#### [Exercise data]
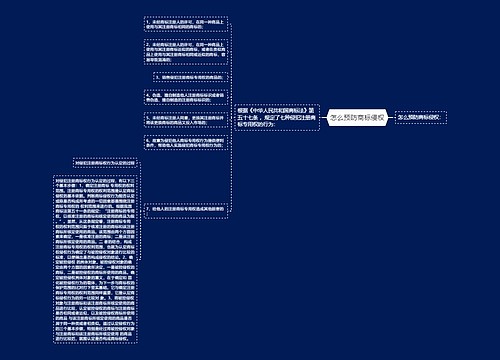Click node 5 under node 4
The height and width of the screenshot is (360, 500).
(x=186, y=120)
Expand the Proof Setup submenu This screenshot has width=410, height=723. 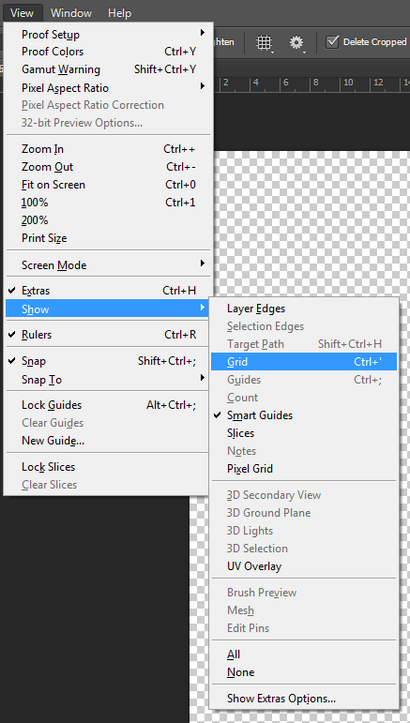[108, 35]
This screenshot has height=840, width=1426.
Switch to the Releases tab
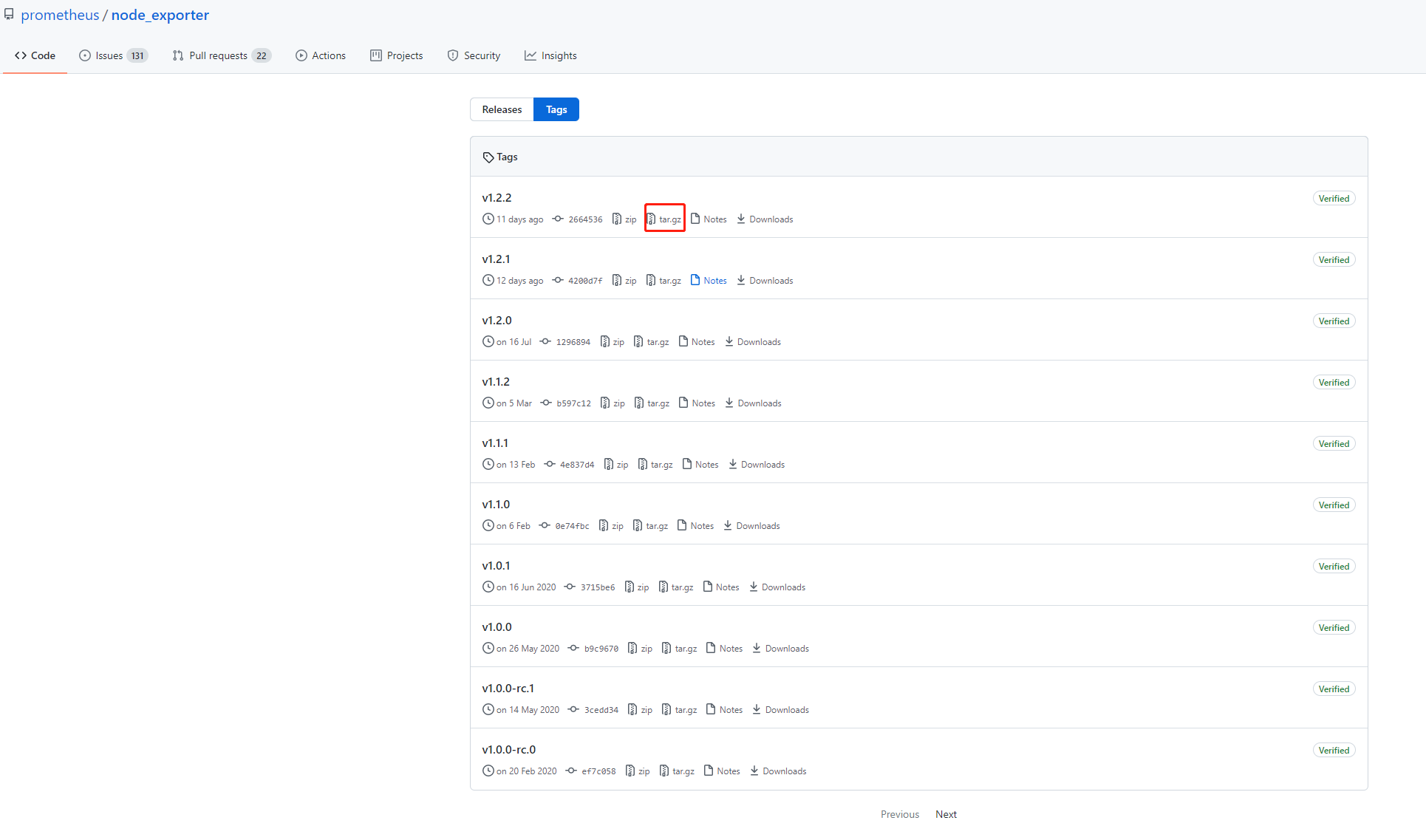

#### [Exercise requirements]
Reproduce nothing but the lines running from the line with "This screenshot has height=840, width=1426." through the end of the records, keeping both end lines and dropping the pictures.

#### [Response to the task]
This screenshot has height=840, width=1426.
Switch to the Releases tab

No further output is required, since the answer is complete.